Hilly had been drinking earlier that evening with a friend, had continued when her guest left and by the time she telephoned Mavis had supplemented alcohol with a dangerous amount of sleeping tablets. Martin thinks it likely that she had indeed attempted suicide, yet she was allowed to leave hospital the following day.

TASK TO COMPLETE - Repeat the passage about Hilly word for word from "Hilly had been" to "the following day.". The material has no connection to the passage about Hilly.

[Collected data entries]
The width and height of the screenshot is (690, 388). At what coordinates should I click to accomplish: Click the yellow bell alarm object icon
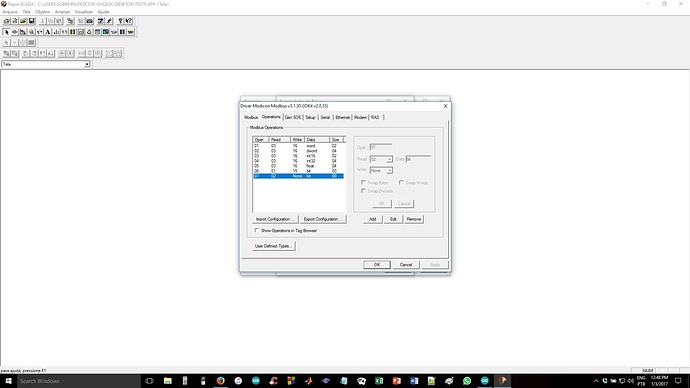click(x=89, y=32)
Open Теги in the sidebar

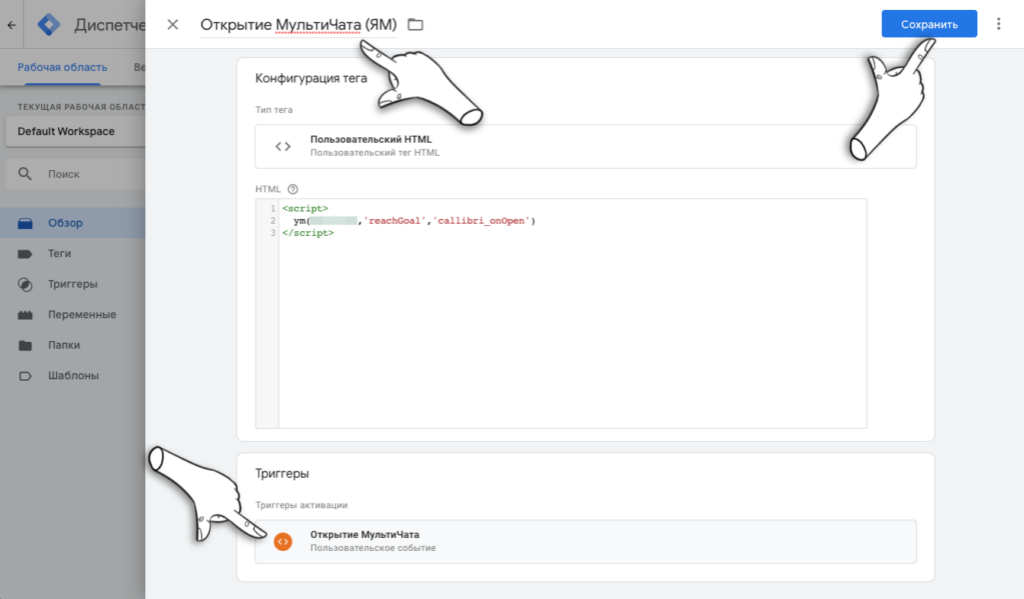click(x=59, y=254)
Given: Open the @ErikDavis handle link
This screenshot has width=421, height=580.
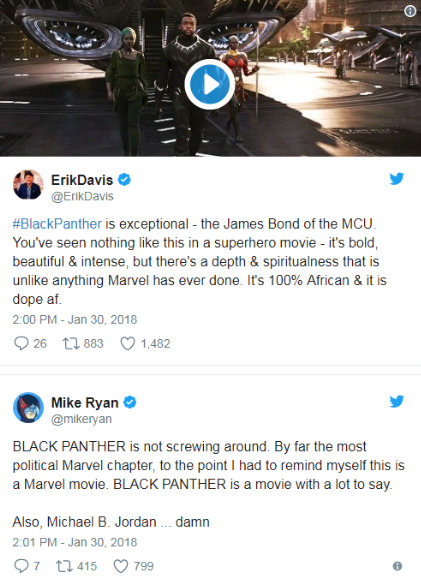Looking at the screenshot, I should (x=82, y=196).
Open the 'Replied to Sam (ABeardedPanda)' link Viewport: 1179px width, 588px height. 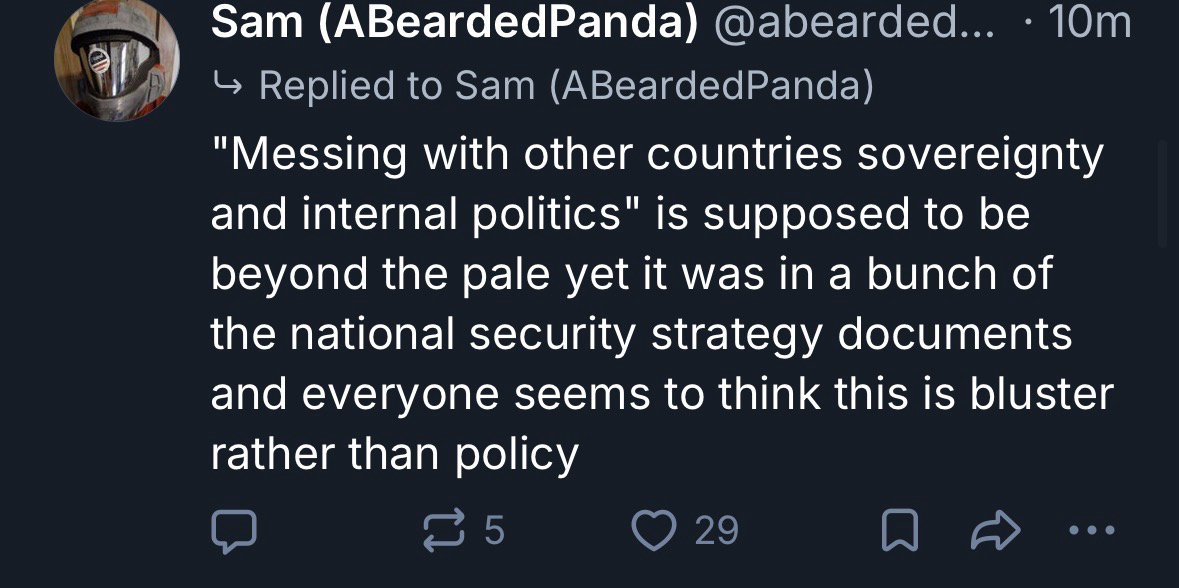tap(566, 86)
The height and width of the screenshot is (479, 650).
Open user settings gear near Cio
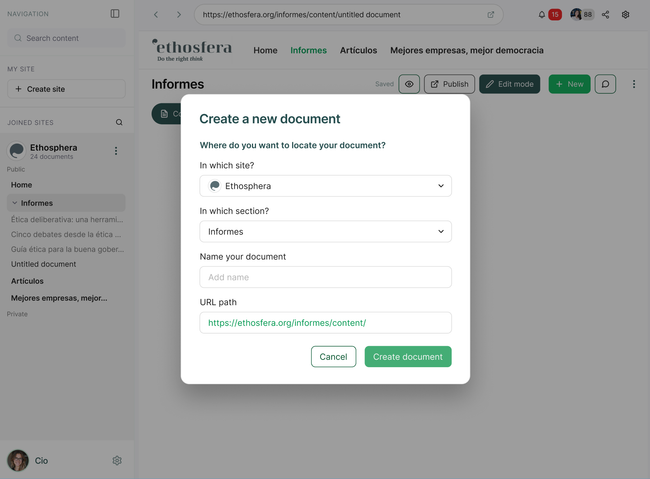point(117,461)
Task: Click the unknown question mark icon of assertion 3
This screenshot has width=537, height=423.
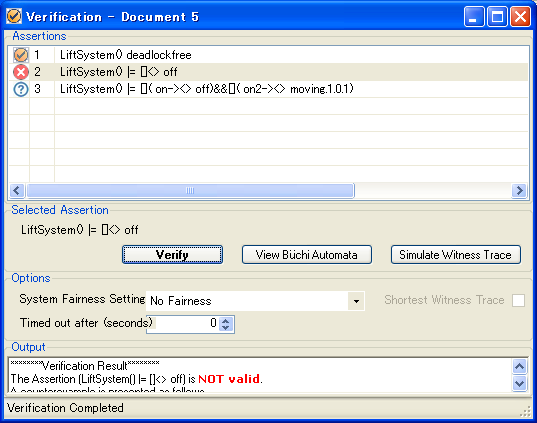Action: coord(21,89)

WRITTEN ANSWER -
Hilly had been drinking earlier that evening with a friend, had continued when her guest left and by the time she telephoned Mavis had supplemented alcohol with a dangerous amount of sleeping tablets. Martin thinks it likely that she had indeed attempted suicide, yet she was allowed to leave hospital the following day.